I sometimes get email from people asking, in one way or another, whether our long-term evolution experiment (LTEE) with E. coli provides evidence of evolution writ large – new species, new information, or something of that sort. I try to answer these questions by providing some examples of what we’ve seen change, and by putting the LTEE into context. Here’s one such email:
Hi Professor Lenski,
I have a quick question. I’m asking because I am having a discussion with someone who is skeptical of evolution. The question is: Over the 50,000 generations of e-coli has any of the e-coli evolved into something else or is it still e-coli?
I am a non-religious person who likes to think of myself as an adherent to science but I am not sure how to respond to my skeptic-friend.
And here’s my reply:
50,000 generations, for these bacteria, took place in a matter of ~25 years. They have changed in many (mostly small) ways, and remained the same in many other respects, just as one expects from evolutionary theory. Although these are somewhat technical articles, I have attached 3 PDFs that describe some of the changes that we have seen.
Wiser et al. (2013) document the process of adaptation by natural selection, which has led to the improved competitive fitness of the bacteria relative to their ancestors.
Blount et al. (2012) describe the genetic changes that led one population (out of the 12 in the experiment) to evolve a new capacity to grow on an alternative source of carbon and energy.

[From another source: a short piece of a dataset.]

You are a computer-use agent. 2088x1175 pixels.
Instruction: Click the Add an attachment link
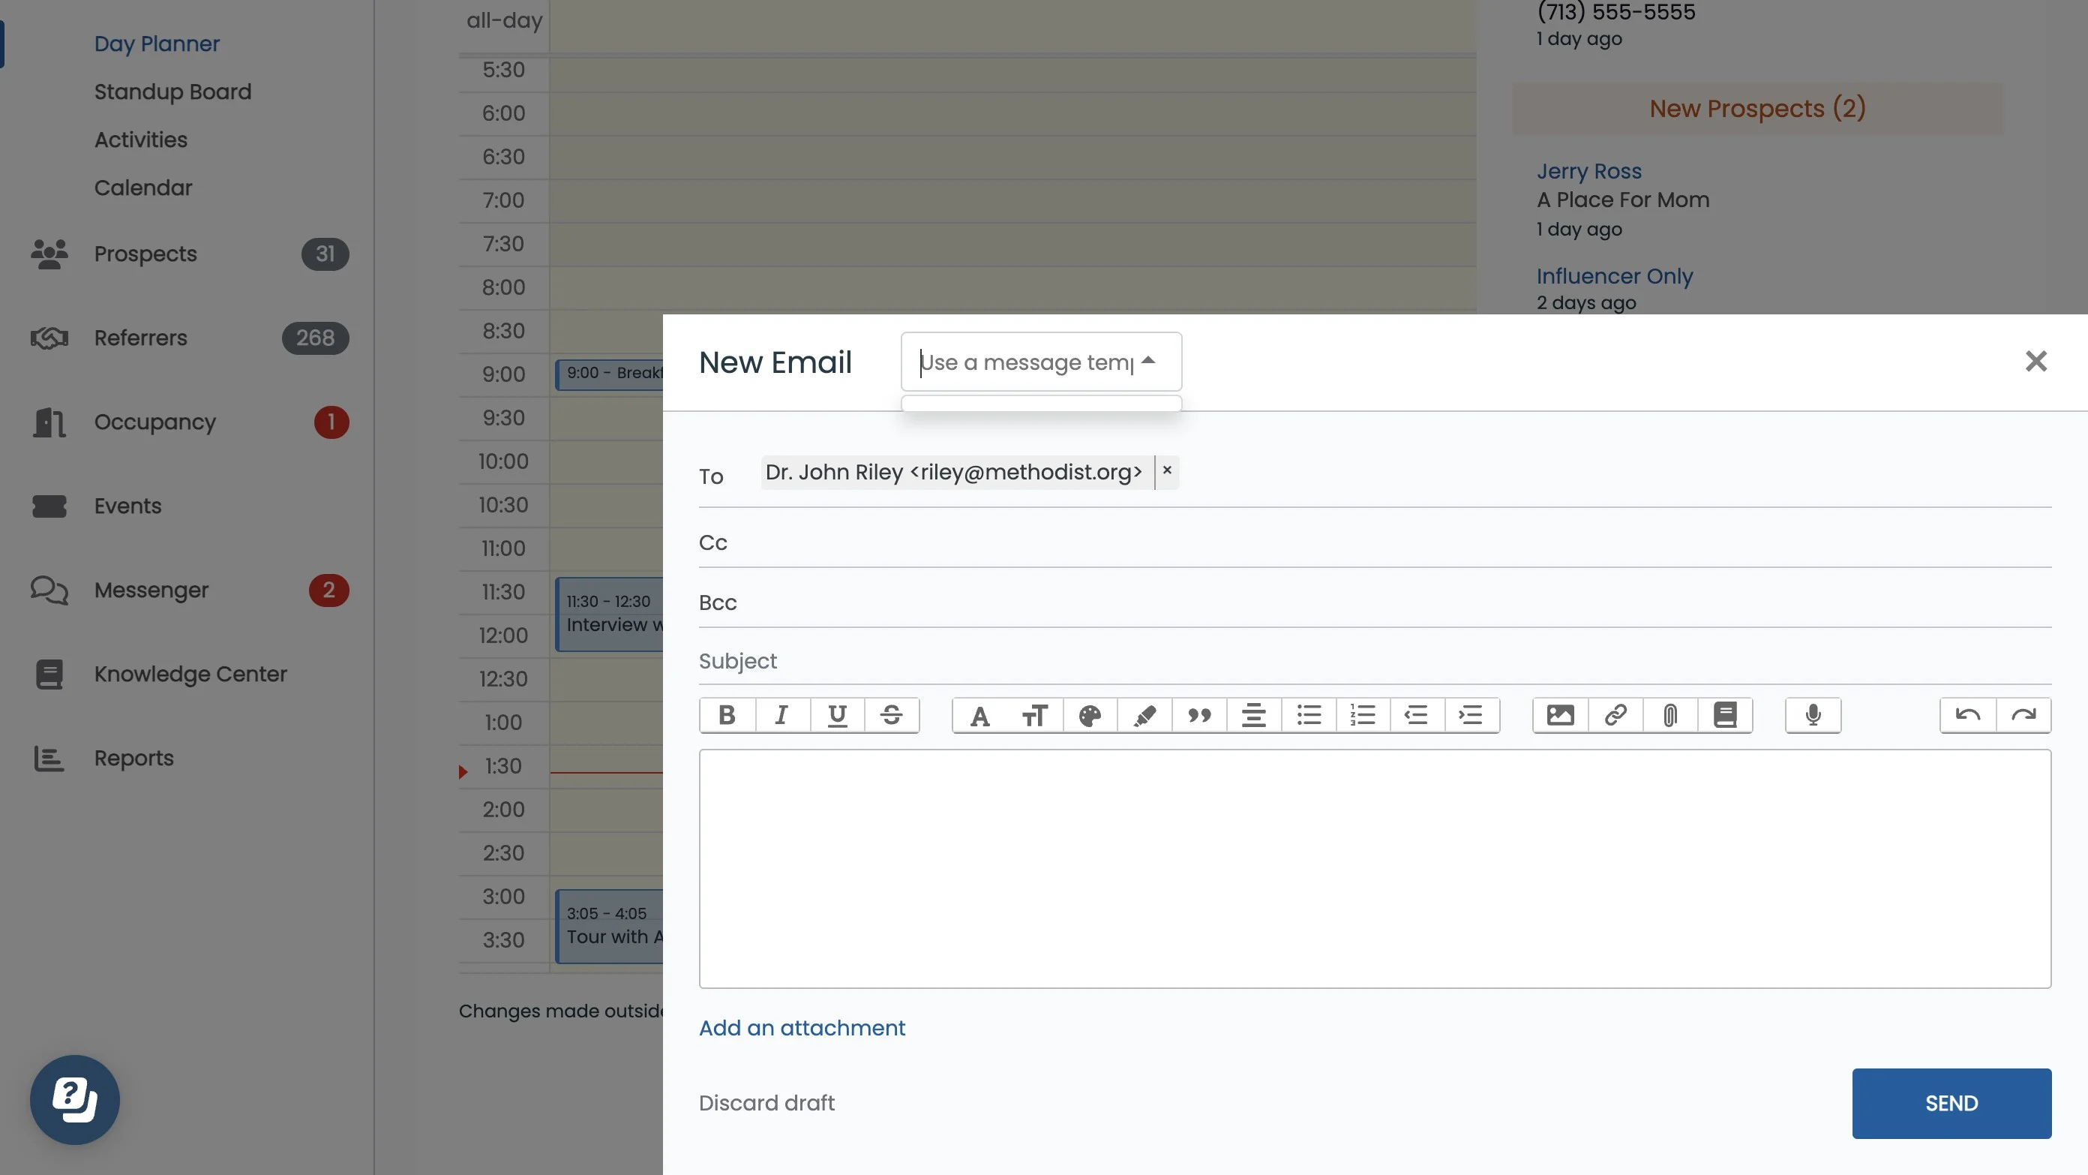tap(802, 1027)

Tenaillon et al. (2016) describe changes that have occurred across all 12 populations in their genomes (DNA sequences), which have caused all of them to become more and more dissimilar to their ancestor as time marches on.
Although these articles were written for other scientists, they make three big points that I hope almost anyone with an open mind can understand.
- We see organisms adapting to their environment, as evidenced by increased competitiveness relative to their ancestors.
- Against this backdrop of more or less gradual improvement, we occasionally see much bigger changes.
- And at the level of their genomes, we see the bacteria becoming more and more different from their ancestors.
In these fundamental respects, evolution in these flasks works in much the same way that evolution works in nature. Of course, the scales of time and space are vastly greater in nature than they are in the lab, and natural environments are far more complex and variable than is the simple one in the LTEE. But the core processes of mutation, drift, and natural selection give rise to evolution in the LTEE, just as they do (along with sex and other forms of gene exchange) in nature.